Try it: Output word for word the lines from the one with "The height and" to the final line of the data, both ends included, but skip the pictures.

Data provided:
____
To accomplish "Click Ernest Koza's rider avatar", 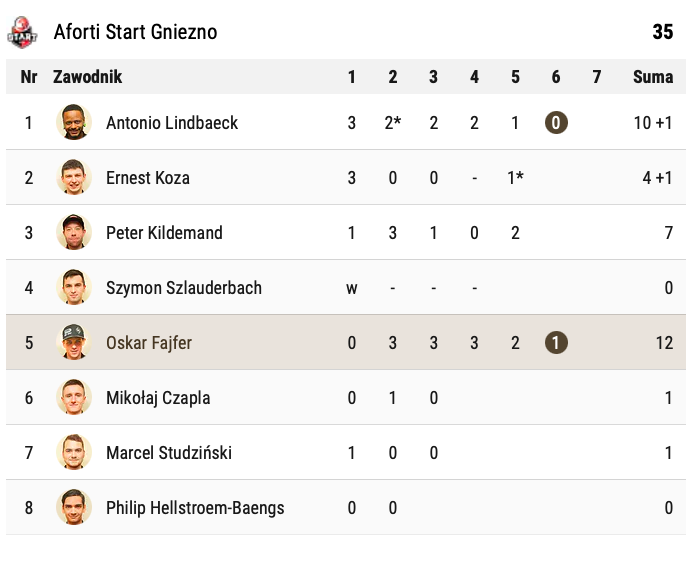I will click(x=74, y=178).
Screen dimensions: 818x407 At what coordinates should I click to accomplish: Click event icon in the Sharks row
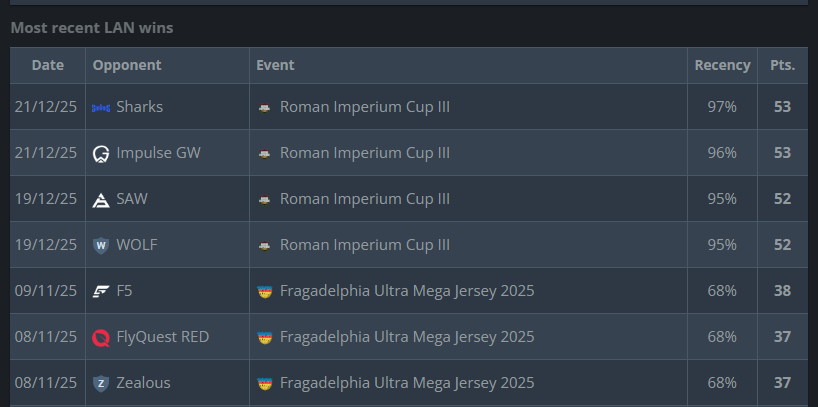coord(265,107)
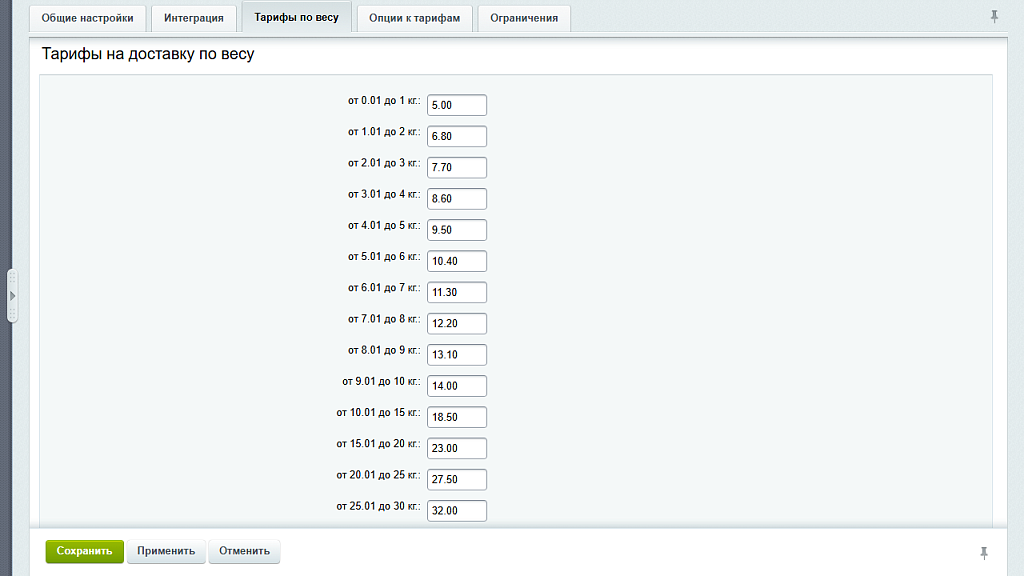Select the 2.01 to 3 kg input
The image size is (1024, 576).
coord(456,167)
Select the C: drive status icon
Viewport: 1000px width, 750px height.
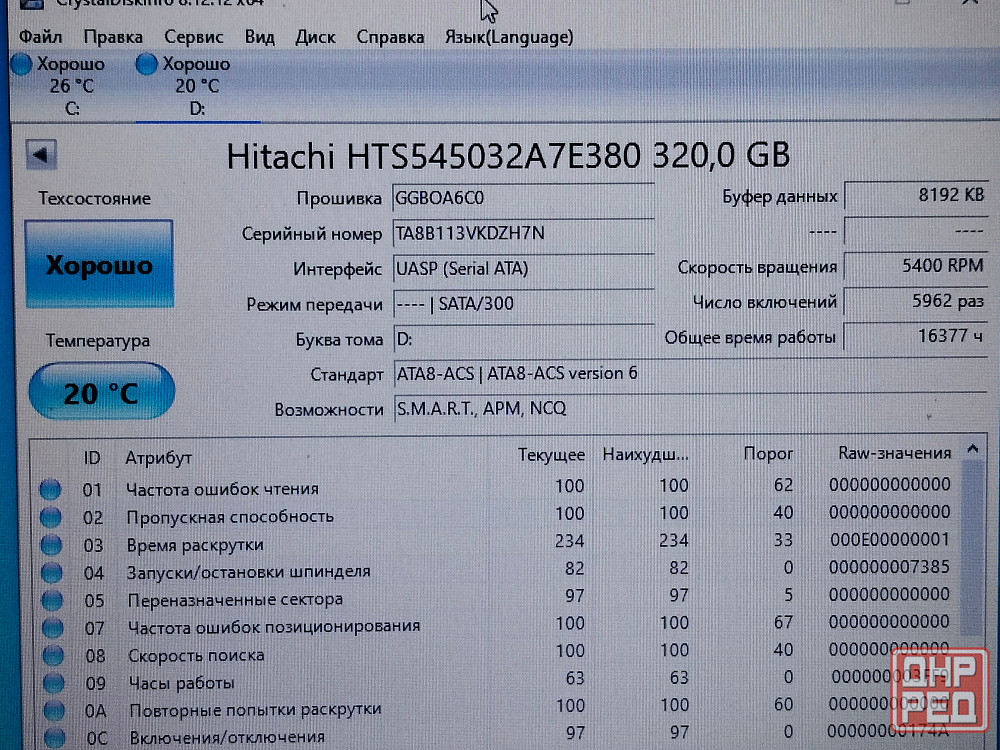22,65
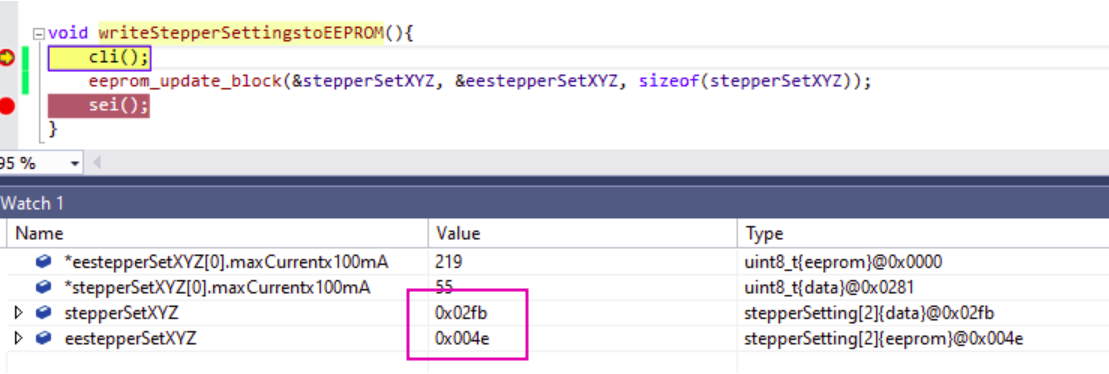Expand the eestepperSetXYZ watch entry
The width and height of the screenshot is (1109, 374).
(x=19, y=339)
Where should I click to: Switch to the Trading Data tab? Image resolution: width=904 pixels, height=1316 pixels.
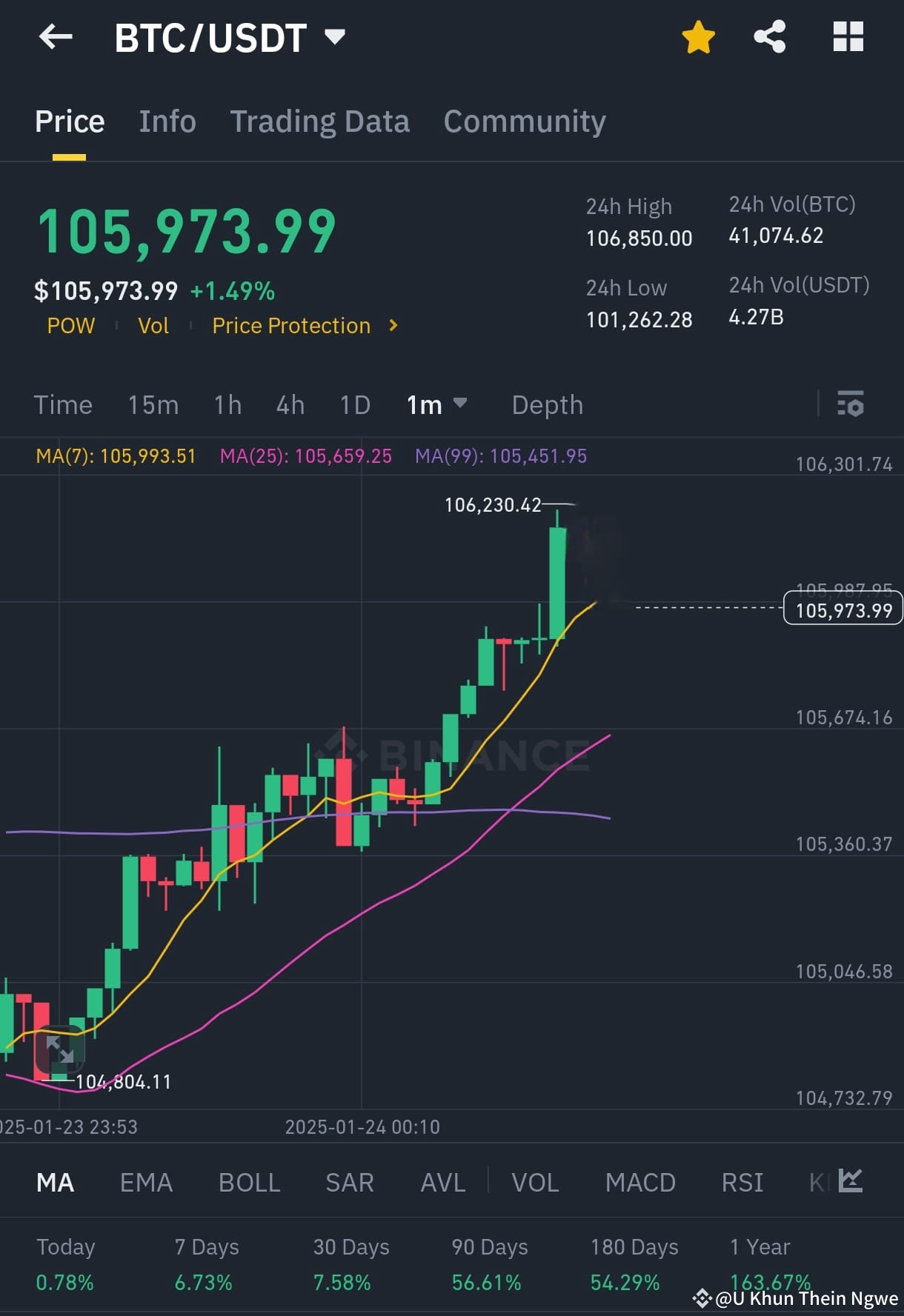click(320, 121)
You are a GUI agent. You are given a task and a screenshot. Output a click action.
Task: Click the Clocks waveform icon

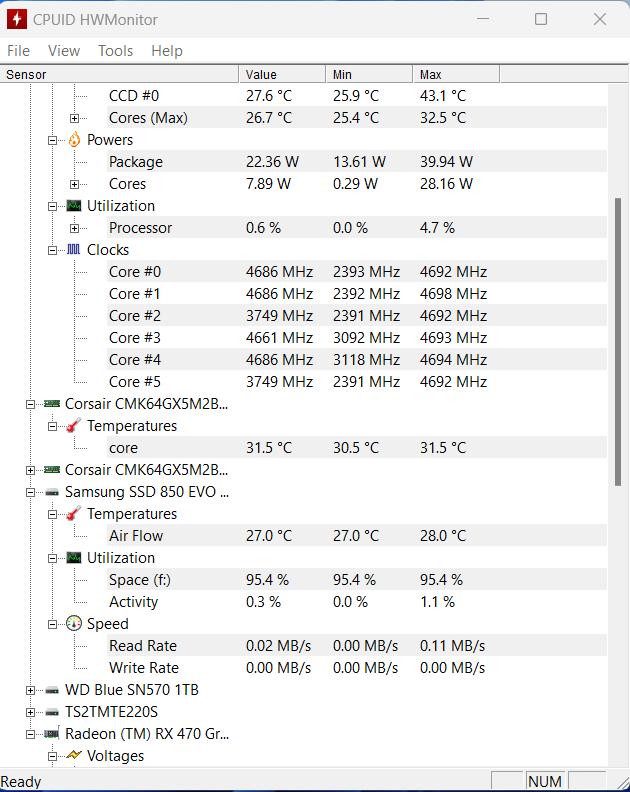click(74, 250)
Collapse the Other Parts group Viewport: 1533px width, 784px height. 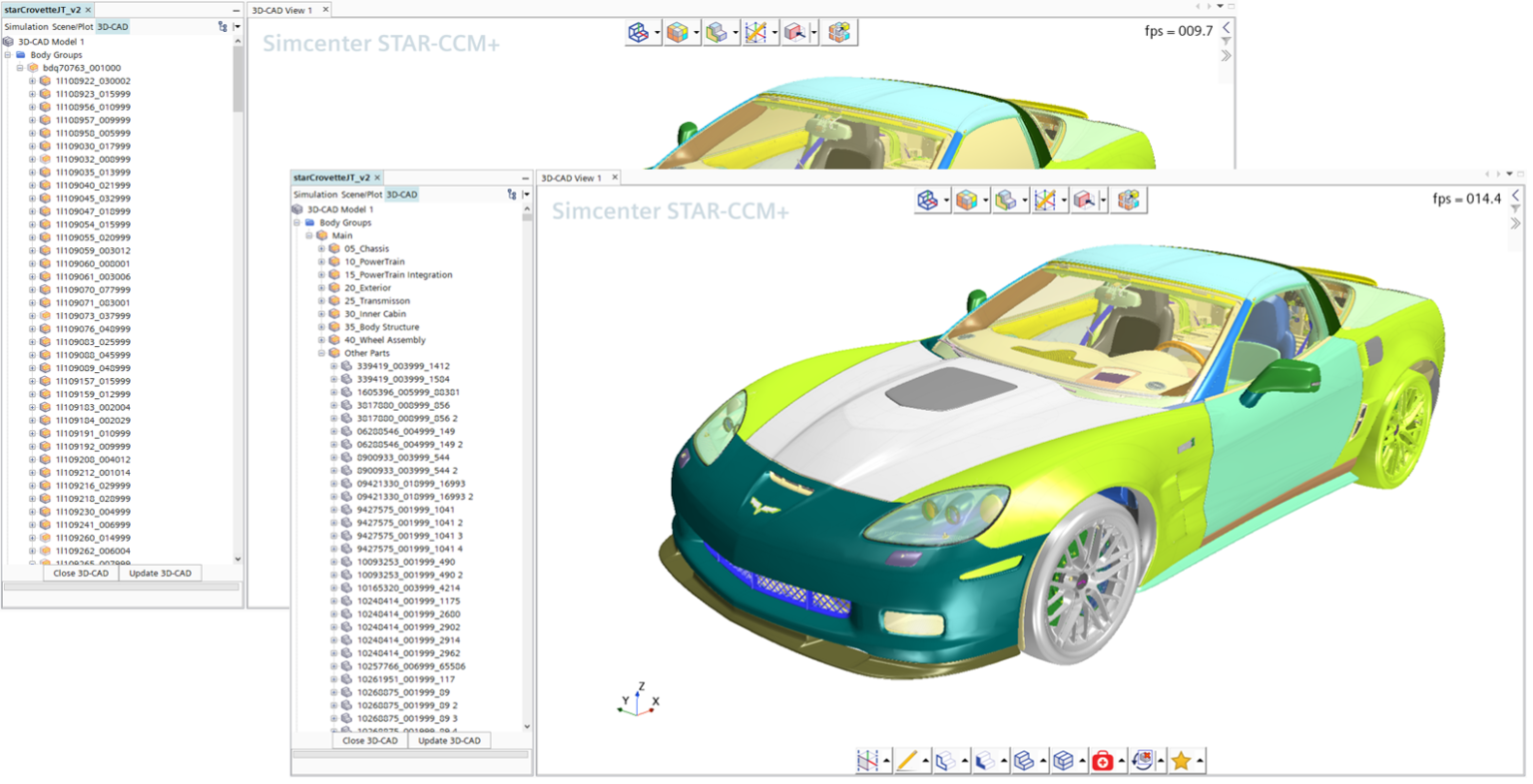point(320,352)
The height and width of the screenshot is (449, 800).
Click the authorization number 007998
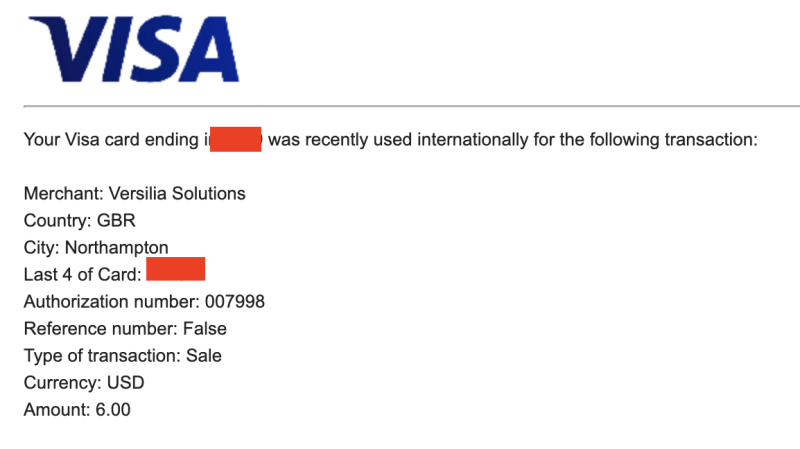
____
Output of the task:
The height and width of the screenshot is (449, 800).
Click the authorization number 007998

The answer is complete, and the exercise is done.